◆ **Record set**

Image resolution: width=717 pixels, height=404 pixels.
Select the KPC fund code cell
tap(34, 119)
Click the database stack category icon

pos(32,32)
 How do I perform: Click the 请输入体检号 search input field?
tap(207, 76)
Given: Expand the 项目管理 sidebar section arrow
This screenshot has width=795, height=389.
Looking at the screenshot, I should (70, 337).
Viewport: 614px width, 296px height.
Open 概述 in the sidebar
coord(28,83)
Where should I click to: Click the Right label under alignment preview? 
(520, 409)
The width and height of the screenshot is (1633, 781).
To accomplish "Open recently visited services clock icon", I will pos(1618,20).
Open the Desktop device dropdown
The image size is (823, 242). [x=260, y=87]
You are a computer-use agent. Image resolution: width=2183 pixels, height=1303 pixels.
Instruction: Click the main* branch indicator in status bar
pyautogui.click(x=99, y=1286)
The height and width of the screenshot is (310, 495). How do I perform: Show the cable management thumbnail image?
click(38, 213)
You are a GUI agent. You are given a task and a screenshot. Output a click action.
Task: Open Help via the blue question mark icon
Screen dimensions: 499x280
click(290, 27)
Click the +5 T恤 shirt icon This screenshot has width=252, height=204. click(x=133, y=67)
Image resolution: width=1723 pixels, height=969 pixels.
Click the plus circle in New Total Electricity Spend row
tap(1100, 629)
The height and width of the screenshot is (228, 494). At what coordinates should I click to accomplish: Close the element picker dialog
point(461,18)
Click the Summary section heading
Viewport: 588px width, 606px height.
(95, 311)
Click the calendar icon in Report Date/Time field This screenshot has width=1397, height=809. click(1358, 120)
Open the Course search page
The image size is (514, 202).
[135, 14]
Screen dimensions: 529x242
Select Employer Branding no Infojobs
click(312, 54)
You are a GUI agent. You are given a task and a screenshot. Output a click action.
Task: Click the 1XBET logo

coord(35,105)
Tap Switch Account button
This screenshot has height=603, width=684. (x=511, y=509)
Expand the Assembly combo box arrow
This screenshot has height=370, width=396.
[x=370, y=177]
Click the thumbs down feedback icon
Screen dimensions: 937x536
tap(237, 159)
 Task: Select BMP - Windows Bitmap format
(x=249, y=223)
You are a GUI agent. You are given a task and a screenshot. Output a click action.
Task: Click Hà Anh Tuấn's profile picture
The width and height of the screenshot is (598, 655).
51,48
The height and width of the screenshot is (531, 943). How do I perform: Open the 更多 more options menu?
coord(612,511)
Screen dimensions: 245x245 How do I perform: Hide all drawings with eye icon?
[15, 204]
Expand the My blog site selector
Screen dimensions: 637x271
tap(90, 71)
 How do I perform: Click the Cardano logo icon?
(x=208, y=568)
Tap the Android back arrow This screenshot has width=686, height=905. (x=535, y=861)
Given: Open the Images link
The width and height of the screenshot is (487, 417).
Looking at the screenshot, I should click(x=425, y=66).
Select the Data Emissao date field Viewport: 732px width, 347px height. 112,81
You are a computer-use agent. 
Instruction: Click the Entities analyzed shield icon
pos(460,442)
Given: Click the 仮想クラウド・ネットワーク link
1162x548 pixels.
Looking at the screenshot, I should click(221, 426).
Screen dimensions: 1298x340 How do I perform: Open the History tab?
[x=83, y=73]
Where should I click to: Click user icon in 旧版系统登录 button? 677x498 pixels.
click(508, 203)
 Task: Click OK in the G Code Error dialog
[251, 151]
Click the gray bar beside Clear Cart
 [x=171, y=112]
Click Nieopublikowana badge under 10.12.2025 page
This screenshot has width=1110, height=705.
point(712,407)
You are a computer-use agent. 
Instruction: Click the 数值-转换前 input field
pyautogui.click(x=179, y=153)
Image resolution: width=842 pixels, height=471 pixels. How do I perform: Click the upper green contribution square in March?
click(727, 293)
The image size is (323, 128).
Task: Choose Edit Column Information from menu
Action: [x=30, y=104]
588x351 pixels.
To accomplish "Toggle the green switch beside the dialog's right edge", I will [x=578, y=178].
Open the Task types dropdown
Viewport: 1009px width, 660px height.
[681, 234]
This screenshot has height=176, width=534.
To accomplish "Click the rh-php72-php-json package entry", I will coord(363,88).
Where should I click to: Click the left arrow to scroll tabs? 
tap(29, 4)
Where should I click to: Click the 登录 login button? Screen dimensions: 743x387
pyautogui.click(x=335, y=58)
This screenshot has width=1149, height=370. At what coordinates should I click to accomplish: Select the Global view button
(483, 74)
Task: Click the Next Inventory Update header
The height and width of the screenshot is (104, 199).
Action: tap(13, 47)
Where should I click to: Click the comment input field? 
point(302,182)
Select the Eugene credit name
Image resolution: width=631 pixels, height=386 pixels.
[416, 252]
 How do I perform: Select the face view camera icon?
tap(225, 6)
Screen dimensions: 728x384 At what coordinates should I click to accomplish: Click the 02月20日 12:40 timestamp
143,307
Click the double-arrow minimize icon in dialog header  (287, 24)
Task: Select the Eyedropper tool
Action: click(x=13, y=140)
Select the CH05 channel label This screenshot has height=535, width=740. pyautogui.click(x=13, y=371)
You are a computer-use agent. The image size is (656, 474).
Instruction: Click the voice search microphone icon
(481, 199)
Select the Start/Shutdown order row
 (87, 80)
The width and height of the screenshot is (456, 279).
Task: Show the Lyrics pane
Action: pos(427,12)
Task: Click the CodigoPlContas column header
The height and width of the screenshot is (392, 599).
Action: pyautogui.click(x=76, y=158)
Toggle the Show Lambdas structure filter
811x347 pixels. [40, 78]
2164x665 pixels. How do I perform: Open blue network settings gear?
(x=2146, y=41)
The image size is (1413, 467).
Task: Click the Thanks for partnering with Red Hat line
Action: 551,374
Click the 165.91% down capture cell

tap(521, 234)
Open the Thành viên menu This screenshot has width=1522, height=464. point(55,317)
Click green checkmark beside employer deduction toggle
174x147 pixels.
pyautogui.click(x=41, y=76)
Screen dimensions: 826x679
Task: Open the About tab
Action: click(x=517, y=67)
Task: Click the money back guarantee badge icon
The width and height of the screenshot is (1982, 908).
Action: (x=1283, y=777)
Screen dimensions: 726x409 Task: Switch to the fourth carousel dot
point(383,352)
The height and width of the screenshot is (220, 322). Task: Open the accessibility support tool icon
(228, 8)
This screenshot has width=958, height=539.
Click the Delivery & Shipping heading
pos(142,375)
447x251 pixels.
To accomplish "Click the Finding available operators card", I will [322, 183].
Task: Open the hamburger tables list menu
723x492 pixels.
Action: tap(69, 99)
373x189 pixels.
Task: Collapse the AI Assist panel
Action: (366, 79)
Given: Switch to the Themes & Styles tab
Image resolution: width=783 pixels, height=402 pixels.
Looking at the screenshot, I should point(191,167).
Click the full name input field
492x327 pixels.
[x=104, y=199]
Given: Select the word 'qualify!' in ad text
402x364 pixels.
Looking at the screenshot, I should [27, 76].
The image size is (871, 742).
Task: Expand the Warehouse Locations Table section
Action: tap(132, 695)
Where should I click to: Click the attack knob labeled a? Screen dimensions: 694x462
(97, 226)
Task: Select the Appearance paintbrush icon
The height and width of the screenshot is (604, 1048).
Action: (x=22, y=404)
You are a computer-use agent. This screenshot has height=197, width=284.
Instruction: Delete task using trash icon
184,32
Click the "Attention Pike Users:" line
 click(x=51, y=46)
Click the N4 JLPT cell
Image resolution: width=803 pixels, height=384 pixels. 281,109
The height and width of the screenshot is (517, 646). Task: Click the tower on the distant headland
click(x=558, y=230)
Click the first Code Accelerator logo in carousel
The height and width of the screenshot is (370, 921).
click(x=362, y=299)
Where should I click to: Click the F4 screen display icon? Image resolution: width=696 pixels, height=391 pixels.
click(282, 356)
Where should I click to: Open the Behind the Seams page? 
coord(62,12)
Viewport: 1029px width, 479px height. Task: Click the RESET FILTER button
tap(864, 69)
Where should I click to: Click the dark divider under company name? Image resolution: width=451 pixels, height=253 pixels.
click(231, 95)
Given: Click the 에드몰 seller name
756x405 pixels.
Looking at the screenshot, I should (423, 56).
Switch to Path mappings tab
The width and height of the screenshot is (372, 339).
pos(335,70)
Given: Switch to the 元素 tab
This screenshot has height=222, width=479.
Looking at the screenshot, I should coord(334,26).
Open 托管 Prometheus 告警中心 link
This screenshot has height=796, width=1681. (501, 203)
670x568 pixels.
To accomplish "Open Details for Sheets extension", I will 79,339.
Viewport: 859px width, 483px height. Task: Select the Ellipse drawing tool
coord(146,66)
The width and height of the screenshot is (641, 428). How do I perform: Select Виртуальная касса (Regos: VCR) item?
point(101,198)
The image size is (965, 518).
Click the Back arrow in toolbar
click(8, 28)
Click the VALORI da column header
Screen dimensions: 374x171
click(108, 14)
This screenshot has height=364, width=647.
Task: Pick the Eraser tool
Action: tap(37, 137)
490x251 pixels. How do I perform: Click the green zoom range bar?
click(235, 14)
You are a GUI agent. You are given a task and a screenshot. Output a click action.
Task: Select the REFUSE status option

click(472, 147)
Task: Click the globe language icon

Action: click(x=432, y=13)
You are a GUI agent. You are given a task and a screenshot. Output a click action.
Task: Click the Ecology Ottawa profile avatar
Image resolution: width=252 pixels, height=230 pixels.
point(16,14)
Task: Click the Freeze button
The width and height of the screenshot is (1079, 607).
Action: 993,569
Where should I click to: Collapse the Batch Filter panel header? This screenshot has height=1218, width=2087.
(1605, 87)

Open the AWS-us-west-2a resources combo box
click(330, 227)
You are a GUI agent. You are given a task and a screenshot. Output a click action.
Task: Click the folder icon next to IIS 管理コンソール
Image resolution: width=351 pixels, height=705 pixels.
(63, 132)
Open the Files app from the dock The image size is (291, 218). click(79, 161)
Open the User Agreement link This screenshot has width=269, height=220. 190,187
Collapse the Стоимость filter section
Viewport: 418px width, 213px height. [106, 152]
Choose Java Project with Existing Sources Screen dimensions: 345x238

◆ **Short task**
Repeat the items word for word, from the first line through the line containing "point(461,18)".

◆ **Solution to the problem**
Image resolution: width=717 pixels, height=404 pixels.
Select the KPC fund code cell
tap(34, 119)
Click the database stack category icon

pos(32,32)
 How do I perform: Click the 请输入体检号 search input field?
tap(207, 76)
Given: Expand the 项目管理 sidebar section arrow
This screenshot has width=795, height=389.
Looking at the screenshot, I should (70, 337).
Viewport: 614px width, 296px height.
Open 概述 in the sidebar
coord(28,83)
Where should I click to: Click the Right label under alignment preview? 
(520, 409)
The width and height of the screenshot is (1633, 781).
To accomplish "Open recently visited services clock icon", I will pos(1618,20).
Open the Desktop device dropdown
The image size is (823, 242). [x=260, y=87]
You are a computer-use agent. Image resolution: width=2183 pixels, height=1303 pixels.
Instruction: Click the main* branch indicator in status bar
pyautogui.click(x=99, y=1286)
The height and width of the screenshot is (310, 495). How do I perform: Show the cable management thumbnail image?
click(38, 213)
You are a GUI agent. You are given a task and a screenshot. Output a click action.
Task: Open Help via the blue question mark icon
Screen dimensions: 499x280
click(290, 27)
Click the +5 T恤 shirt icon This screenshot has width=252, height=204. click(x=133, y=67)
Image resolution: width=1723 pixels, height=969 pixels.
Click the plus circle in New Total Electricity Spend row
tap(1100, 629)
The height and width of the screenshot is (228, 494). At what coordinates should I click to accomplish: Close the element picker dialog
point(461,18)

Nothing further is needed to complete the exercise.